Abstract

Background: The sphenopalatine ganglion (SPG), also known as the pterygopalatine ganglion, is a parasympathetic ganglion notable for its role in cranial pain pathogenesis. Located in the pterygopalatine fossa (PPF), the SPG carries parasympathetic, sensory, and sympathetic projections. Hyperactivation of the SPG via trigeminal afferents contributes to the trigeminal-autonomic signaling pathway implicated in chronic migraine pathophysiology. SPG blockade techniques exist as a therapeutic option for intractable migraine relief; however, the anatomic accuracy of targeting the SPG remains uncertain.

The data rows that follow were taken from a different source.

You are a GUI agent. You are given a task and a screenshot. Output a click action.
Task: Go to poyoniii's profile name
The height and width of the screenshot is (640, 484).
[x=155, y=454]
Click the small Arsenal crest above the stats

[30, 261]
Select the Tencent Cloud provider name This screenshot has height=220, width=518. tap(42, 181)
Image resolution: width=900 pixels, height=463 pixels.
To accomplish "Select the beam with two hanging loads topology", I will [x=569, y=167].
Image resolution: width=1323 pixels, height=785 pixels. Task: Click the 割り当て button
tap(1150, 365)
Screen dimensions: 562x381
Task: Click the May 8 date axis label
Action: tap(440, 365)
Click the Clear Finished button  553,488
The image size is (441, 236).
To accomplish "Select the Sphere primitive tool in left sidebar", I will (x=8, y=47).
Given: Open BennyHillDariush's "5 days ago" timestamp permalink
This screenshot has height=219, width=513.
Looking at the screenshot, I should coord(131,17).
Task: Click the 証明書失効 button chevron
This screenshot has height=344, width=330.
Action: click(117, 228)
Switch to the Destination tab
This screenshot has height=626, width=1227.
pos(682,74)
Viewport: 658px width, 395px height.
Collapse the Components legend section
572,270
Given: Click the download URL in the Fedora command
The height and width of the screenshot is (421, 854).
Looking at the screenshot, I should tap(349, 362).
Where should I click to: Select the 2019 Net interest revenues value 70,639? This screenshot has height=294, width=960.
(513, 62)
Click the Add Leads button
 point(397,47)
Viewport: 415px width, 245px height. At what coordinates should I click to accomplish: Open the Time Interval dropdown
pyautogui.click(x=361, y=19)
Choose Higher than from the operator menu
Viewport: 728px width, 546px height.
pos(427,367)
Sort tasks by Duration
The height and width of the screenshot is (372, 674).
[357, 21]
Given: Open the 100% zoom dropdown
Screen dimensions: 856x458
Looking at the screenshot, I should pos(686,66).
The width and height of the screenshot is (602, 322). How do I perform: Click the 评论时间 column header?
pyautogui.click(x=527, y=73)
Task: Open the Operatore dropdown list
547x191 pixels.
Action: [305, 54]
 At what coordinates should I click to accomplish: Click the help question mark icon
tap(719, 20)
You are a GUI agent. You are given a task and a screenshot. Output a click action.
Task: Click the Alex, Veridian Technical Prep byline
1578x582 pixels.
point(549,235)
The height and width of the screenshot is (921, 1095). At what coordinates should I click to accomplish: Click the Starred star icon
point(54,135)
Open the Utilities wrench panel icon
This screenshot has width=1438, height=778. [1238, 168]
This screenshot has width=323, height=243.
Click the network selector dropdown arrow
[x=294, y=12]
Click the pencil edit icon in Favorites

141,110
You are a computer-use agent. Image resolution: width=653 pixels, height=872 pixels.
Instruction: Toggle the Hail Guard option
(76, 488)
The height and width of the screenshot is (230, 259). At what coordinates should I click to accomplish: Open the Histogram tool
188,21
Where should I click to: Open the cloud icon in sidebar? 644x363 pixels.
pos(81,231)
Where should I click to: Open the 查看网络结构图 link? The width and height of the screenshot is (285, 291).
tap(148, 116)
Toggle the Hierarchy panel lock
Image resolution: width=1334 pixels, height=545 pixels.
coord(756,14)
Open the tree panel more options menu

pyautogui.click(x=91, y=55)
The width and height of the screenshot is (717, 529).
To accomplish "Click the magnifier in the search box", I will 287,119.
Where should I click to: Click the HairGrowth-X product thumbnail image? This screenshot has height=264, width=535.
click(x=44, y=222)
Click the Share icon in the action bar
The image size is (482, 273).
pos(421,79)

Methods: A focused narrative literature review was conducted to evaluate SPG anatomy, pathophysiology, and current practices of SPG blockades for chronic migraine relief. Literature searches were performed using PubMed. The following key words were used in our primary search: “sphenopalatine ganglion block”, “pterygopalatine ganglion”, “chronic migraine”, and “refractory migraine”. Articles published within the last 10 years that discussed techniques to SPG blocks, namely: infranasal, infrazygomatic, and transoral approaches, as well as varying anesthetic and neuromuscular blocking agents were included. Articles discussing SPG blockade in the setting of other non-migraine relief were excluded from the primary search.

Results: The sphenopalatine ganglion’s anatomical location and connections to autonomic and sensory projections to the face and cranium make it a viable target for therapeutic interventions in chronic migraine relief. SPG activation releases vasoactive neuropeptides that dilate meningeal vessels involved in migraines. Current literature focuses on blocking the SPG via infranasal or infrazygomatic approaches, utilizing varying drug formulations of local anesthetics and neuroblockades. A transoral approach through the greater palatine foramen of the hard palate has been attempted, though it poses greater complexity and complication risk. Upon anatomical analysis, it is believed that these methods are more likely targeting the distal nerve endings that project from the SPG, rather than the ganglion itself. Because of the inconsistency within current SPG blockade protocols, there remains a need for a more precise and anatomically accurate technique to directly target the ganglion.

Conclusion: Current practices of SPG blockade for chronic migraine relief may not consistently achieve direct ganglionic blockade within the PPF. This review aims to highlight the need for an anatomically accurate approach that will more reliably target the SPG. We propose an intra-oral approach directed supero-medially, distal to the second maxillary molar. This trajectory allows for access into the PPF via the posterolateral sphenomaxillary border at the pterygomaxillary fissure. This approach may offer improved specificity for autonomic blockade and represents a potential advancement in interventional management of chronic migraine.